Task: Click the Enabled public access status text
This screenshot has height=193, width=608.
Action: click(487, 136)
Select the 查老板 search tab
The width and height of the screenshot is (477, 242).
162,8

- About this task: All the lines of the material above must be given again exactly.

- Exercise solution:
Task: Click the Enabled public access status text
This screenshot has height=193, width=608.
Action: click(487, 136)
Select the 查老板 search tab
The width and height of the screenshot is (477, 242).
162,8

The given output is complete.